Becak Pekalongan |
Becak yang ditemukan dekat stasiun kereta api ini oleh pemiliknya ikhlas dijual kepada tim MBI untuk dijadikan koleksi. Pemilik becak ini adalah Bapak Hendro yang memiliki 3 becak dimana beliau menjual becaknya untuk kebutuhan dana wisuda anaknya di Surabaya.
Meskipun modelnya tidak jauh berbeda dengan becak yang ada di Surabaya atau di Jogja, becak Pekalongan mempunyai keunikan tersendiri. Pada bagian depan samping kabin terdapat dua besi melengkung yang menjorok kedepan kurang lebih 30 cm. Lengkungan besi tersebut berguna bagi pengemudi saat pertama akan mengayuh becaknya. Pengemudi pertama-tama akan berada di depan ruang penumpang dan menarik becaknya seperti menarik gerobak.

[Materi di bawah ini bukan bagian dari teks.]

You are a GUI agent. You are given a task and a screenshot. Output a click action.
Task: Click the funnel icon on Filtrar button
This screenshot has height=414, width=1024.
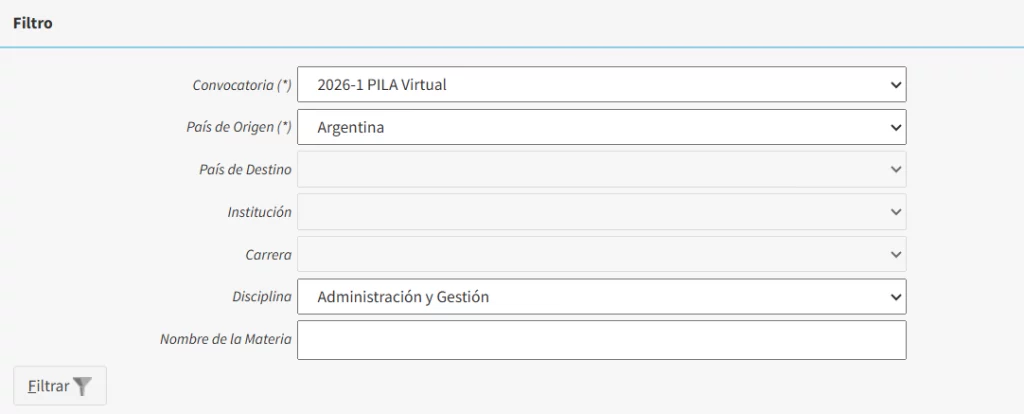pos(83,386)
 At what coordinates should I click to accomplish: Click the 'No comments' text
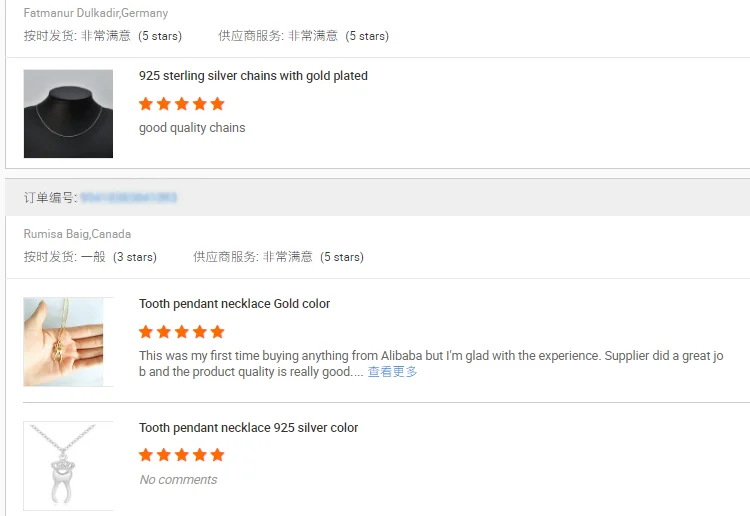tap(178, 480)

Jika arah becak sudah benar dan tidak lagi berada di jalan mendaki atau rusak barulah tukang becak pindah ke belakang dan naik ke sadelnya lalu mengayuh pedal bacaknya.

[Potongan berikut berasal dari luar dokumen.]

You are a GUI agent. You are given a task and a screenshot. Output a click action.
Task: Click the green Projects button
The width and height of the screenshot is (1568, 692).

Perbedaan becak Pekalongan dengan becak yang lain adalah tempat duduk untuk penumpang lebih luas dibandingkan dengan becak lainnya, serta penutup ban (baca : slebor) bentuknya mengembang dicat dengan motif-motif yang unik. Malahan pernah di Pekalongan sendiri diberlakukan antara becak siang dan becak malam yang dibedakan dengan warna slebornya (siang : biru; malam : putih). Sayangnya dalam perkembangannya sekarang ini banyak sekali dijumpai becak-becak yang beroperasi tanpa slebor. Padahal slebor becak Pekalongan merupakan salah satu ciri khas tersendiri dibandingkan dengan becak-becak yang ada di daerah lain. Sedangkan di bagian belakang becak terdapat laci seperti bagasi untuk menyimpan peralatan, bekal dan lain-lain. Biasanya tukang becak pada saat menunggu penumpang / mangkal memilih tempat yang strategis seperti pasar, pertokoan, ujung-ujung jalan besar / kecil serta tempat-tempat lainnya yang cukup ramai untuk mencari penumpang. Istilah untuk menunggu penumpang ini biasanya disebut dengan "ngetem" sambil leyeh-leyeh.